Work instructions: Rewrite the listing below, swapping "on the screen" for "in the window" wherever it occurs and leaving everything else unchanged.

>> Begin Excerpted data

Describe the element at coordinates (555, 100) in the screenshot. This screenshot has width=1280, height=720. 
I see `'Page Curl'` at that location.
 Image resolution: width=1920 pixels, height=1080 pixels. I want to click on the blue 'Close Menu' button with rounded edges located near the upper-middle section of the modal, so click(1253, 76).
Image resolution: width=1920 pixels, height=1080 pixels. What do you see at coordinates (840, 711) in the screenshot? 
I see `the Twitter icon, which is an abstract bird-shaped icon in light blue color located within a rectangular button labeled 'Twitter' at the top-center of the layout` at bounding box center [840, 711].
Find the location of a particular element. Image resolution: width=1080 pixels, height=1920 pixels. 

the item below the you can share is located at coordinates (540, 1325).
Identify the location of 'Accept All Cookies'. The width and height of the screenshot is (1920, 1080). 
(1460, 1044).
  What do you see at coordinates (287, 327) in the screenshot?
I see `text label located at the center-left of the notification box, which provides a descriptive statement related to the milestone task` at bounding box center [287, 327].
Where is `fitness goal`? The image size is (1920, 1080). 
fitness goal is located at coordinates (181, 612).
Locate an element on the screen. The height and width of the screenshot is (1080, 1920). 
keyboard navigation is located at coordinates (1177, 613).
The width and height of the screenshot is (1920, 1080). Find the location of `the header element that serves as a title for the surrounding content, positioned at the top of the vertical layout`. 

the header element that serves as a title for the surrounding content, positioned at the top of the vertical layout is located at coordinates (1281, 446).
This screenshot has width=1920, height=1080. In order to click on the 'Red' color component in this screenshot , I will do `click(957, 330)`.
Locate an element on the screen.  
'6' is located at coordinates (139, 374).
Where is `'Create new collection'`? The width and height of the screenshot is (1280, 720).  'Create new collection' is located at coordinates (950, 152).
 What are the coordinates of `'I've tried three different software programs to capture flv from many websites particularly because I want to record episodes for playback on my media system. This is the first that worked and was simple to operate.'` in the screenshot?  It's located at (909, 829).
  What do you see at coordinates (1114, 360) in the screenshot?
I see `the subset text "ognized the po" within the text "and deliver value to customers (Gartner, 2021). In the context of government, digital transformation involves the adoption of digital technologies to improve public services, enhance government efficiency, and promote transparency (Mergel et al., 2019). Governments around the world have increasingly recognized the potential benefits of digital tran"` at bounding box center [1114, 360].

>> End Excerpted data

Response for this exercise:
Describe the element at coordinates (555, 100) in the screenshot. This screenshot has width=1280, height=720. 
I see `'Page Curl'` at that location.
 Image resolution: width=1920 pixels, height=1080 pixels. I want to click on the blue 'Close Menu' button with rounded edges located near the upper-middle section of the modal, so click(1253, 76).
Image resolution: width=1920 pixels, height=1080 pixels. What do you see at coordinates (840, 711) in the screenshot? 
I see `the Twitter icon, which is an abstract bird-shaped icon in light blue color located within a rectangular button labeled 'Twitter' at the top-center of the layout` at bounding box center [840, 711].
Find the location of a particular element. Image resolution: width=1080 pixels, height=1920 pixels. 

the item below the you can share is located at coordinates (540, 1325).
Identify the location of 'Accept All Cookies'. The width and height of the screenshot is (1920, 1080). 
(1460, 1044).
  What do you see at coordinates (287, 327) in the screenshot?
I see `text label located at the center-left of the notification box, which provides a descriptive statement related to the milestone task` at bounding box center [287, 327].
Where is `fitness goal`? The image size is (1920, 1080). 
fitness goal is located at coordinates (181, 612).
Locate an element in the window. The height and width of the screenshot is (1080, 1920). 
keyboard navigation is located at coordinates (1177, 613).
The width and height of the screenshot is (1920, 1080). Find the location of `the header element that serves as a title for the surrounding content, positioned at the top of the vertical layout`. 

the header element that serves as a title for the surrounding content, positioned at the top of the vertical layout is located at coordinates (1281, 446).
This screenshot has width=1920, height=1080. In order to click on the 'Red' color component in this screenshot , I will do `click(957, 330)`.
Locate an element in the window.  
'6' is located at coordinates (139, 374).
Where is `'Create new collection'`? The width and height of the screenshot is (1280, 720).  'Create new collection' is located at coordinates (950, 152).
 What are the coordinates of `'I've tried three different software programs to capture flv from many websites particularly because I want to record episodes for playback on my media system. This is the first that worked and was simple to operate.'` in the screenshot?  It's located at (909, 829).
  What do you see at coordinates (1114, 360) in the screenshot?
I see `the subset text "ognized the po" within the text "and deliver value to customers (Gartner, 2021). In the context of government, digital transformation involves the adoption of digital technologies to improve public services, enhance government efficiency, and promote transparency (Mergel et al., 2019). Governments around the world have increasingly recognized the potential benefits of digital tran"` at bounding box center [1114, 360].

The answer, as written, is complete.